Chocolate Anyone? How about Triple Chocolate Pots de Creme with White and Dark Pistachio Bark?

This gorgeous chocolate dessert is so simple to make and can be made ahead of time—hint hint—maybe the perfect ending to a romantic Valentine’s Day dinner if you are celebrating at home this year?

Let’s face it, it is pudding–a really really rich, delicious, luxurious, creamy, amazing chocolate pudding so don’t be put off by the fancy name.  And the pistachio bark?  It takes longer to shell the pistachios that it does to make the bark!  The recipe is below and here is the link on line to a contest that I have entered it into.

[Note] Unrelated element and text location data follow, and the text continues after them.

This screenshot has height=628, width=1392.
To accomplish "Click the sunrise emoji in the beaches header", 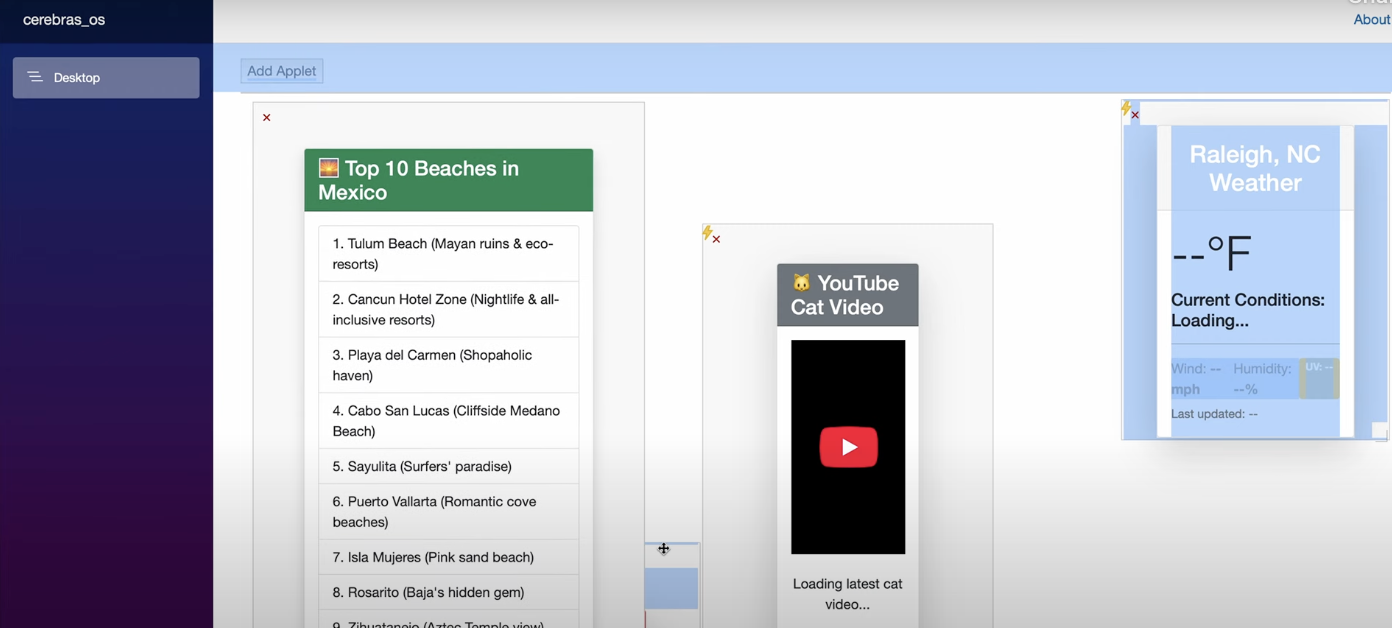I will click(x=328, y=168).
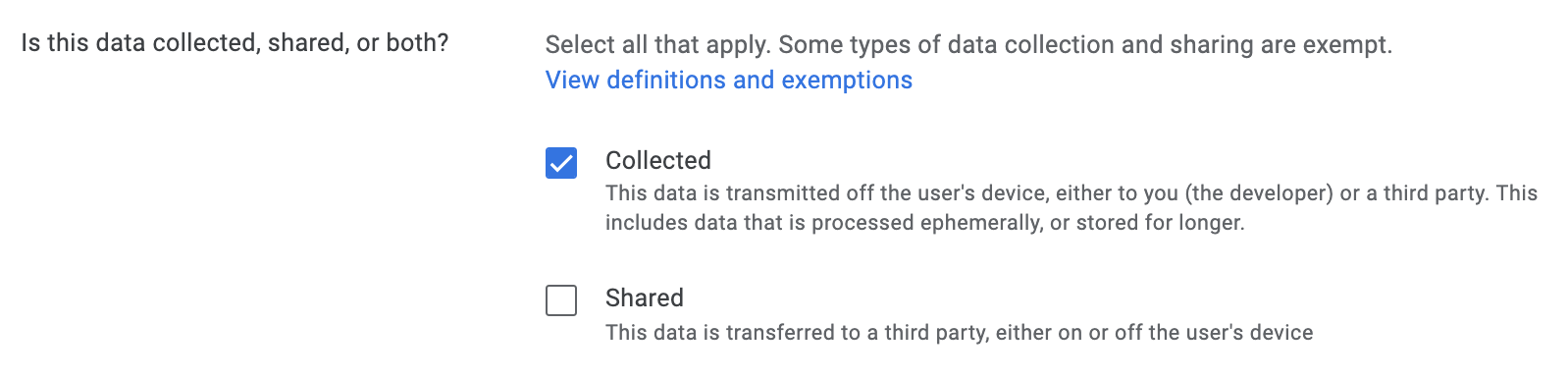The height and width of the screenshot is (379, 1568).
Task: Click the Shared option label
Action: coord(645,298)
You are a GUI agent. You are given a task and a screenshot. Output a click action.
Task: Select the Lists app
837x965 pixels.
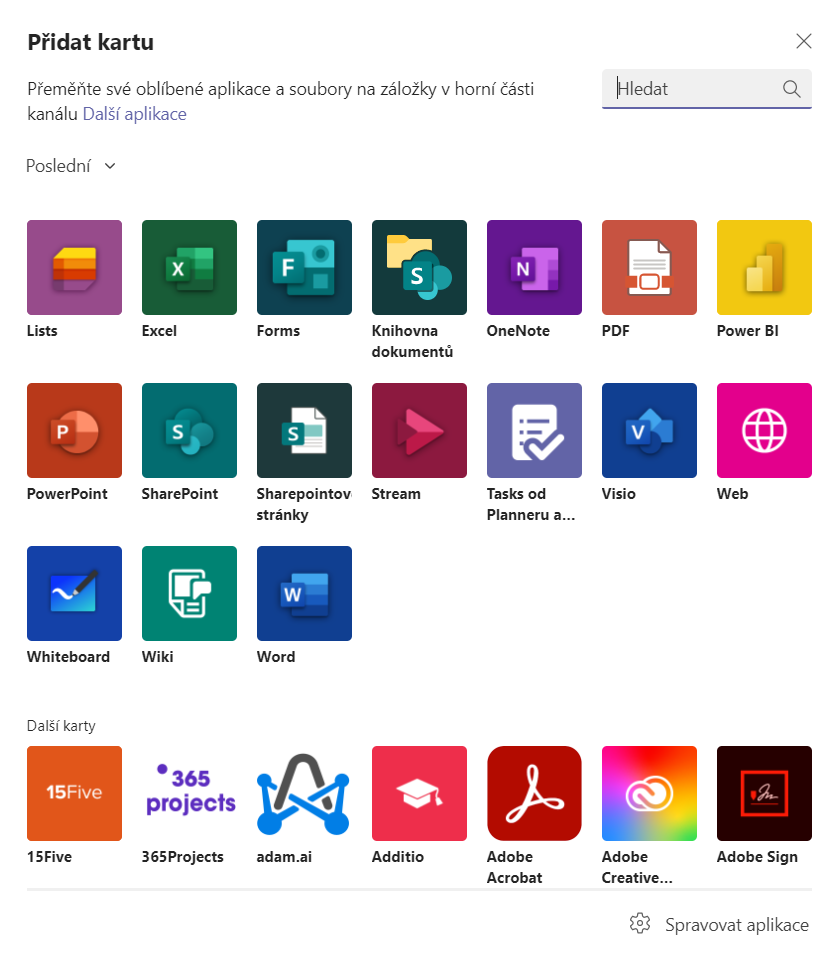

http://www.mixingbowl.com/message/recipe/view.castle?g=1537317&m=9882258

If you are Mixing Bowl member (it is a great recipe site!) you can vote daily until February 23rd.

For the Pots De Crème

6 oz finely chopped bittersweet chocolate
4 oz finely chopped semisweet chocolate
4 oz finely chopped milk chocolate
6 large egg yolks, at room temperature
1 teaspoon vanilla extract
5 tablespoons granulated sugar
½ teaspoon salt
1 cup heavy cream
1 ¼ cup light cream
2 teaspoon instant espresso powder
2 teaspoon warm water

For the Whipped Cream
1 cup whipping cream
¼ cup confectioner’s sugar
½ teaspoon vanilla extract

For the White and Dark Pistachio Bark

4oz bittersweet chocolate, broken in to squares (I use Ghirardelli)
4oz white chocolate, broken in to squares
¾ cup shelled salted pistachios, roughly chopped

Directions:

For the Pots de Crème:

Place chopped chocolate in a medium bowl and set a fine meshed strainer over the bowl. Set aside.

In a medium saucepan, whisk together egg yolks, vanilla, sugar and salt until completely combined. Whisk in heavy and light cream. Place saucepan on a medium low heat burner and cook mixture until custard thickens and reaches 175 to 180 degrees, stirring constantly with a wooden spoon.

Pour custard over chopped chocolate through the strainer and allow mixture to stand for five minutes undisturbed. Dissolve espresso powder in water and set aside. After 5 minutes, whisk the custard and melted chopped chocolate gently until smooth. Add espresso and water mixture and whisk again to combine. Divide mixture evenly among 6-8 ramekins or dessert dishes and set desserts aside to cool to room temperature.

When cool, cover with plastic wrap and refrigerate until chilled, at least 3 hours. Before serving, allow pots de crème to warm slightly at room temperature. Top with sweetened whipped cream and garnish with white and dark pistachio bark.

For the whipped cream:

In a large bowl beat together cream, sugar and vanilla using a hand mixer or the whisk attachment of a stand mixture until cream has doubled in volume and holds a soft peak.

For the White & Dark Pistachio Bark:

Preheat oven to 225 degrees. Line a baking sheet with parchment paper.

Break chocolate into squares. Arrange the white and dark chocolate squares into a checkerboard pattern on the prepared baking sheet. Place chocolate into preheated oven for 5-7 minutes until chocolate is very soft. With a knife or skewer, swirl the white and dark chocolate together as desired. Sprinkle swirled chocolate with pistachios and allow bark to cool completely at room temperature. When ready to serve pots de crème, break bark into large shards and stand one or two pieces up in the dessert.